My data is count data. What I did is identifying if embryos had (yes = 1) or not (no = 0) malformations or delay in their development, within samples of 15 embryos.

In one type of experiment, I repeated this 6 times (6 independent replicates); in another type, I repeated this 9 times (9 independent replicates), so my n is quite low.

I observed a lot of features (between 6 and 12) in every embryo, every 24 hours for 5 days (24 hpf, 48 hpf, 72 hpf and 96 hpf) so I have a lot of data.

My first idea was to do a "repeated measures ANOVA", but unfortunately, my data are absolutely NOT normal distributed; because they're "binary" counts (with minimal value 0 and maximum value 15), and I have lots of ties.

I tried to use Friedman's test, but it really takes too long! (At least 30 minutes for every feature).

I tried a lot of ways to normalize the data (even one I had never heard before: using the arcsin of the percentage square root…!), but nothing works.

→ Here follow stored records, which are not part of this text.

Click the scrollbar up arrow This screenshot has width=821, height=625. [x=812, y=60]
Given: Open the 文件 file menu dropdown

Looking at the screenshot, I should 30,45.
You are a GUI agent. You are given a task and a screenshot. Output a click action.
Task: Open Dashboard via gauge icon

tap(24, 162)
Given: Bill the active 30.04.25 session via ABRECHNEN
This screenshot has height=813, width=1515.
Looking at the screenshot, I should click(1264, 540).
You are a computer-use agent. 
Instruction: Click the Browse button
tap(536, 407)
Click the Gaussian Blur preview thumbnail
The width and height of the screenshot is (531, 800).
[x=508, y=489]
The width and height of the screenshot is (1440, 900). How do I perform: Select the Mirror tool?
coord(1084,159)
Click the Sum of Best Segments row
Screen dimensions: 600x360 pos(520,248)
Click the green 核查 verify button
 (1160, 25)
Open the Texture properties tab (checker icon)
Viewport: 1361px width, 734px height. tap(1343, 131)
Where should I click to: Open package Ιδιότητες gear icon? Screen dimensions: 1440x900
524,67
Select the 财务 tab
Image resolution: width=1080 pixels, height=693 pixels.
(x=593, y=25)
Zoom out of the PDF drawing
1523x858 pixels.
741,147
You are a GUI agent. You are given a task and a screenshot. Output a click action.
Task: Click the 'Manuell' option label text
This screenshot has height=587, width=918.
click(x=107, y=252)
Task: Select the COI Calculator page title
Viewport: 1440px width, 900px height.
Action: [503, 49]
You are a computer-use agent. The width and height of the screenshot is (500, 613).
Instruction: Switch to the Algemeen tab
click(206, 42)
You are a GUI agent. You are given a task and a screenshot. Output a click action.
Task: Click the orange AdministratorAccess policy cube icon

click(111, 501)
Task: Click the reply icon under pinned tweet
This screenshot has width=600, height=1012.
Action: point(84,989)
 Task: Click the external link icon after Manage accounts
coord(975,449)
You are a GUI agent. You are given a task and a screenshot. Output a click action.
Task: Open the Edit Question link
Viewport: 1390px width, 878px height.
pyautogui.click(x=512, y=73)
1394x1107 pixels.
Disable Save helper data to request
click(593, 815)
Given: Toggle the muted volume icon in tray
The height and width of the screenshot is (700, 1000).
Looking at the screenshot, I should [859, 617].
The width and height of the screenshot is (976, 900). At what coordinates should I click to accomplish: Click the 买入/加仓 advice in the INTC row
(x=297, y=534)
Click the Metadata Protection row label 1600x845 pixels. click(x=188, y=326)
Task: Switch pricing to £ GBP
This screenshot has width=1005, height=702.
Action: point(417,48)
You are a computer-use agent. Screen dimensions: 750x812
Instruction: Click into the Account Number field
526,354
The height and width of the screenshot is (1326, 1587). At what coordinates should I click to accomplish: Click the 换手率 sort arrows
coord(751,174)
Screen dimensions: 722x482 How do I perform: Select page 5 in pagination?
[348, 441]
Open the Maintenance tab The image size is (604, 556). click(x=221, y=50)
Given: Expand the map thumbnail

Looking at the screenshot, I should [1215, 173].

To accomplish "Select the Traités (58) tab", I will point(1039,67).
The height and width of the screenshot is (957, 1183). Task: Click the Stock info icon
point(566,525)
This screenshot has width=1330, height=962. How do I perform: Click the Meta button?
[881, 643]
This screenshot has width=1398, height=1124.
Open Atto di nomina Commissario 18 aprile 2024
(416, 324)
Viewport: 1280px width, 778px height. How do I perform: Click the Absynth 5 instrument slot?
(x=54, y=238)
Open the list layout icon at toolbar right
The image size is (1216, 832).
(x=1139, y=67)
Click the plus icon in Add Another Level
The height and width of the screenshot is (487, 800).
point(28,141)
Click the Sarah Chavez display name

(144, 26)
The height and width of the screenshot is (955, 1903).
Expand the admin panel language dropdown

Then a lab mate told me that I could calculate the confidence interval for my controls, and take as "different" from that any value that is outside the CI.
I have the GraphPad Prism program, and it says that for calculating CI, you assume independent and gaussian distributed values. So I got stuck again at the beginning.

How can I calculate a non-parametric CI, using Prism?

On the other hand, I was thinking about using bootstrap, which theory I understand very basically, but I have never done it, and don't know if I can do it with this program.

Best Answer

Instead of worrying about how non-Gaussian your data is, you can go with the fact that it has a nice clear binomial distribution. You need to fit a mixed effects logistic regression model. You can do this with the lme4 package in R (which is free). Use the lmer() function with family=binomial. A search term to use to get more info is "mixed effects generalized linear model".

It's not clear what confidence interval you want (ie estimate of what parameter? average number of malformations? or impact of some other variable on malformation rate?), but whatever your analysis is, the above approach will work.